→ **Assignment**
Read the lines below and count those that have the word "breadcrumb". Respond with the number only.

**** Dataset extract

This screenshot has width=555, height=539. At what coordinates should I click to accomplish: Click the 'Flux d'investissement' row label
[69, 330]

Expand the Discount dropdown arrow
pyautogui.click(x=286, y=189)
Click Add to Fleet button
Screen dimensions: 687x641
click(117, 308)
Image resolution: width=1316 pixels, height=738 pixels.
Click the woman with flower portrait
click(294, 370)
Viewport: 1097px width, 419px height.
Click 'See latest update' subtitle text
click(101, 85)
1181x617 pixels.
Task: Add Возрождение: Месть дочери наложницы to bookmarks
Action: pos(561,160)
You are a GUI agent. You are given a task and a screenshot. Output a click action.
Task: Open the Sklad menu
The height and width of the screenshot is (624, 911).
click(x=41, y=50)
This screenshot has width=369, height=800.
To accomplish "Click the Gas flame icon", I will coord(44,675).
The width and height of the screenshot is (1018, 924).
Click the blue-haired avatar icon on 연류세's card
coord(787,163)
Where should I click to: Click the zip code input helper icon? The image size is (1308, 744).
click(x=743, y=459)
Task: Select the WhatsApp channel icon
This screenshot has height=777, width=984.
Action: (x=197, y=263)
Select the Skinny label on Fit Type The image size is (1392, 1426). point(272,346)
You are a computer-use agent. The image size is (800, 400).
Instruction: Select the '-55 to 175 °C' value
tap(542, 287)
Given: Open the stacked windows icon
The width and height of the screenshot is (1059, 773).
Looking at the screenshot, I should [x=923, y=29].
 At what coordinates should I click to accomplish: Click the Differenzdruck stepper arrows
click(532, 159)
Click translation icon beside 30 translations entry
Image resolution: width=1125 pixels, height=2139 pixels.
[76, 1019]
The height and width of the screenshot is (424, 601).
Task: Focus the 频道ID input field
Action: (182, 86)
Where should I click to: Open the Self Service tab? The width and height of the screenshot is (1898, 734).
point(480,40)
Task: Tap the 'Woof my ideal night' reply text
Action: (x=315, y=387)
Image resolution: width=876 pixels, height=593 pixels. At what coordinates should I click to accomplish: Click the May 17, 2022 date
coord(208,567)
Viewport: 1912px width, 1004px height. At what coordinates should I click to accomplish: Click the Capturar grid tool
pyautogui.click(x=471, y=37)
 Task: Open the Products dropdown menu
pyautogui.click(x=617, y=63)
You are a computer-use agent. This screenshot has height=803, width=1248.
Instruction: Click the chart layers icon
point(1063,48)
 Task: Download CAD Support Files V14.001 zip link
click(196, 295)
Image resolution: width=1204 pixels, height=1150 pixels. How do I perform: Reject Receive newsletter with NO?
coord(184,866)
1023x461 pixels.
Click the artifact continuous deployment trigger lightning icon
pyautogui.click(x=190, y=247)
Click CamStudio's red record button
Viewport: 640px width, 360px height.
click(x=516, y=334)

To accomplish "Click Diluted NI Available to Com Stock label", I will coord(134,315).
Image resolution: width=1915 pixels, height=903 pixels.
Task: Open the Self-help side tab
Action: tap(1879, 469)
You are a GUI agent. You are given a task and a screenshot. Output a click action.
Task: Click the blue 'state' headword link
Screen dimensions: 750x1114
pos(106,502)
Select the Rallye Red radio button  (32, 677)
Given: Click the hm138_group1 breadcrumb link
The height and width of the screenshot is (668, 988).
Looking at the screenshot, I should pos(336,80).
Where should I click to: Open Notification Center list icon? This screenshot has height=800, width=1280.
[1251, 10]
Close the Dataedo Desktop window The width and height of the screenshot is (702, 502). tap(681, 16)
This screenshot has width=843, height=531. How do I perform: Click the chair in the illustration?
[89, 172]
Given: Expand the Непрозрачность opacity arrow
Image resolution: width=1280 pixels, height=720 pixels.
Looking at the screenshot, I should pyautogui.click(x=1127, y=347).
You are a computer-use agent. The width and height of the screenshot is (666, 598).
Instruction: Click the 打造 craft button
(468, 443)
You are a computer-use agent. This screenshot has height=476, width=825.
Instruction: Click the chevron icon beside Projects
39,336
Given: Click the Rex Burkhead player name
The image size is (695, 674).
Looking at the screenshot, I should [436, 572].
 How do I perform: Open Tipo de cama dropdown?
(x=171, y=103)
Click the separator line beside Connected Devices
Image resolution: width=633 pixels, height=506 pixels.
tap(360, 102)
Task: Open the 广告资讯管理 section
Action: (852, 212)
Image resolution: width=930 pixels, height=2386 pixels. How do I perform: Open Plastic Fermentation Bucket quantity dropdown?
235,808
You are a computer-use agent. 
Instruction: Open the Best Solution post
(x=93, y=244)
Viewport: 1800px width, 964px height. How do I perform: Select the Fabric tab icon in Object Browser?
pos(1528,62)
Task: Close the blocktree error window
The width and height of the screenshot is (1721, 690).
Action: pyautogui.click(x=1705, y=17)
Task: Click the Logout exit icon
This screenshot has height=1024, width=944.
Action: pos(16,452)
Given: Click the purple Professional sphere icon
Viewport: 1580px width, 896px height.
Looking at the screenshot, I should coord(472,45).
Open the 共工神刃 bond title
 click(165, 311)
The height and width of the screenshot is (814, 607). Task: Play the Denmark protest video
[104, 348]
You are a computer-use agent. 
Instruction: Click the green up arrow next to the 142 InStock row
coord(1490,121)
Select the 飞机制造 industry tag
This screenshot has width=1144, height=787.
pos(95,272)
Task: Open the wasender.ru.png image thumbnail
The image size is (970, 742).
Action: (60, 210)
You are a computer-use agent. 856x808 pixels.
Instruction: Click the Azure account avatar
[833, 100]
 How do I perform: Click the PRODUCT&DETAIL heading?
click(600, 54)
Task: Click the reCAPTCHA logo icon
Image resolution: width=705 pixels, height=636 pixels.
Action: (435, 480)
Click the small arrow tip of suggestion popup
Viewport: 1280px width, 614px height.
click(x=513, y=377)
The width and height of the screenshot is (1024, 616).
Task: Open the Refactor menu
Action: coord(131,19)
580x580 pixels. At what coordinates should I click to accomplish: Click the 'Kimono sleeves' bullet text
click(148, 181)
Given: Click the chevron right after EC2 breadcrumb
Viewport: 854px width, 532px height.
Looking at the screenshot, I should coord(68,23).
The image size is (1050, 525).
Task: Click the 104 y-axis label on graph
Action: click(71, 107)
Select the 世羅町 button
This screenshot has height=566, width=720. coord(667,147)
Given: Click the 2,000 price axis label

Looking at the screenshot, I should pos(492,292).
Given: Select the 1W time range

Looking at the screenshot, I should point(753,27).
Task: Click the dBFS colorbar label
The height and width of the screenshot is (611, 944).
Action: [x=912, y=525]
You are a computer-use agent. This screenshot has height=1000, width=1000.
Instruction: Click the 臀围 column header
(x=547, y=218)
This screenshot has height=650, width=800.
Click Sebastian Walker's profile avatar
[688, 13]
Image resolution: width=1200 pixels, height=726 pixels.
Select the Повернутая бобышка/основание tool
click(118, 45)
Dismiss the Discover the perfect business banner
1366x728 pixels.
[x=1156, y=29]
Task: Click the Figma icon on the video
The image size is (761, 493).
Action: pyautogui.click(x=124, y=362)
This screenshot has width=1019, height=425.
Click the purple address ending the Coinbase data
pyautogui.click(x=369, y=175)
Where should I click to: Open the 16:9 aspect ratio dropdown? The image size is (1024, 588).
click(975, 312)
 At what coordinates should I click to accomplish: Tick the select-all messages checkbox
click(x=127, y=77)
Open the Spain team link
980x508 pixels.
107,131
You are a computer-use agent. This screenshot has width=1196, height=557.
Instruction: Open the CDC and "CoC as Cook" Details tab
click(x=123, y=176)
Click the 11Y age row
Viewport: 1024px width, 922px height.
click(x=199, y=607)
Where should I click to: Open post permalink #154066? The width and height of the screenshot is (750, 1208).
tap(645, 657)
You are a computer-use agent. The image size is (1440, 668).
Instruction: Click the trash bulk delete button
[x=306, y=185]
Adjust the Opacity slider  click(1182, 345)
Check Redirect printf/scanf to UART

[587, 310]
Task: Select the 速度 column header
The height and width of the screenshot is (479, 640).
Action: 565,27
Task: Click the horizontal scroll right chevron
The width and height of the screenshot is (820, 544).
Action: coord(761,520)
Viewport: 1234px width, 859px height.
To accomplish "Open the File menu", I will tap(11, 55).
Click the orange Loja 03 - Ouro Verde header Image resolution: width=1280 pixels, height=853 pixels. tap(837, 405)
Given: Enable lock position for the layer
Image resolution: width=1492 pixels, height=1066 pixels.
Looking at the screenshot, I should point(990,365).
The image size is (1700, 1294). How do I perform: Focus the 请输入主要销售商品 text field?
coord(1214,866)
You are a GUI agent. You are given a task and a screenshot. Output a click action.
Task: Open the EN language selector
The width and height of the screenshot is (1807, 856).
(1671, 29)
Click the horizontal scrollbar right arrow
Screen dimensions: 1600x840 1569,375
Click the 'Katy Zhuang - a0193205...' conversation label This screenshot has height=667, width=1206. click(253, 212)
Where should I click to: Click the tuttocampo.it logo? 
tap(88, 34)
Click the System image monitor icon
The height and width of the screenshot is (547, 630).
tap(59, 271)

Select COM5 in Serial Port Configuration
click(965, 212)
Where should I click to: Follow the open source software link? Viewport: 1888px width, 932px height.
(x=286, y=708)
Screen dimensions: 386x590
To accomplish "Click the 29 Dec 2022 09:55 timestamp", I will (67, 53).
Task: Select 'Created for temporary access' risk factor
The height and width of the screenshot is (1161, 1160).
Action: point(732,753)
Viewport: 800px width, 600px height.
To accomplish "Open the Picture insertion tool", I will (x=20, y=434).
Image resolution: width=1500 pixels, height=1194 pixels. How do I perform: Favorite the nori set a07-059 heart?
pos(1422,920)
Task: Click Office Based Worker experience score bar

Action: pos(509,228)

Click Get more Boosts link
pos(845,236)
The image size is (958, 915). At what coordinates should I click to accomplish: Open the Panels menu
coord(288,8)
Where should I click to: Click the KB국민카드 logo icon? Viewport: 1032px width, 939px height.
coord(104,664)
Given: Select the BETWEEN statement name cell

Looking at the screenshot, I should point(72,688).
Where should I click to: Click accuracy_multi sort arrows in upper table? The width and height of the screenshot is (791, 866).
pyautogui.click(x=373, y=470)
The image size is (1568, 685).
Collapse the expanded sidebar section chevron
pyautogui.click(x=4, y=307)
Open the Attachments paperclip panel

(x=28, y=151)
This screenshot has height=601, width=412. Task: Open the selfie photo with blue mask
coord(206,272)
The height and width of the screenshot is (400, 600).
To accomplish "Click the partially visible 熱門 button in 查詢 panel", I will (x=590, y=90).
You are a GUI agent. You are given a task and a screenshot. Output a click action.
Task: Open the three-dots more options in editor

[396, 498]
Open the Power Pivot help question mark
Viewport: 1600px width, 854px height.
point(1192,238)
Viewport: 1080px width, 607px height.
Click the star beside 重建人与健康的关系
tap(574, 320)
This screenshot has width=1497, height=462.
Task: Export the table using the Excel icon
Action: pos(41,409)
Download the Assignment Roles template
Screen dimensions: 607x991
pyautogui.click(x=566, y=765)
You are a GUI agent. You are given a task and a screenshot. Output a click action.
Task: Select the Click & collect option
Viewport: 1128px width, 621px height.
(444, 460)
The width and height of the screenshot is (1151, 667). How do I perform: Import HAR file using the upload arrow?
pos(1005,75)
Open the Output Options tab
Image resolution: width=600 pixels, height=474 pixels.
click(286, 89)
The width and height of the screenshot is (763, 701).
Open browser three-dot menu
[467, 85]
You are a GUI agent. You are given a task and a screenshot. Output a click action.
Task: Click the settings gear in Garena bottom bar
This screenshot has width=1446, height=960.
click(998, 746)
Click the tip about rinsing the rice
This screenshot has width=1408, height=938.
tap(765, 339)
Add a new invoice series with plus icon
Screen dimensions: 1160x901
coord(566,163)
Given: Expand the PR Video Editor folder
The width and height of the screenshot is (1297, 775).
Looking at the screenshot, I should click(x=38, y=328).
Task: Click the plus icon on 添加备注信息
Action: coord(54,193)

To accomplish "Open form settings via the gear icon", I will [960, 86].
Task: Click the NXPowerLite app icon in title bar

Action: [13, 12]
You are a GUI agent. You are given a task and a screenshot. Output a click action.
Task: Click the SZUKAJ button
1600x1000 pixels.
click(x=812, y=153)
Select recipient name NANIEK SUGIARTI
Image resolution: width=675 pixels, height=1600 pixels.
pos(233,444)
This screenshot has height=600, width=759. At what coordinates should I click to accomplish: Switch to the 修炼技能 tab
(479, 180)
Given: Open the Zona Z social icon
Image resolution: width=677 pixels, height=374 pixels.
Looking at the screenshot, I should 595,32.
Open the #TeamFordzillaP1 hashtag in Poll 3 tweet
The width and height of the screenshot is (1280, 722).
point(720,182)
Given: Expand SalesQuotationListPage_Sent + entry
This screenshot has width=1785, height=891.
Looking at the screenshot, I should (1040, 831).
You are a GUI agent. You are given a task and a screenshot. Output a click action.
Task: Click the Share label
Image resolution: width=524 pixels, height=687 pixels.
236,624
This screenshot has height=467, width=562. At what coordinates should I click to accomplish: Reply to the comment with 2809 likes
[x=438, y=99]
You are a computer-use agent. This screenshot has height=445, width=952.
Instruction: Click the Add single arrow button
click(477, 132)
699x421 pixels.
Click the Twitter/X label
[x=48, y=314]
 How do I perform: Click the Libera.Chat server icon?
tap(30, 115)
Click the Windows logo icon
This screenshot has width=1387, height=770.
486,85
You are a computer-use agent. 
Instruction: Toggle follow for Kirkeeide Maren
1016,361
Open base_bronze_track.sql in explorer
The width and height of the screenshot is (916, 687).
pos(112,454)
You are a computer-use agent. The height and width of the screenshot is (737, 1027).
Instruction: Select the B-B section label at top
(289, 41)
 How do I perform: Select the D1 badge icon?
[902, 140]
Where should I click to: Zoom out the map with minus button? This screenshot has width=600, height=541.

********

→ **Result of this exercise**
2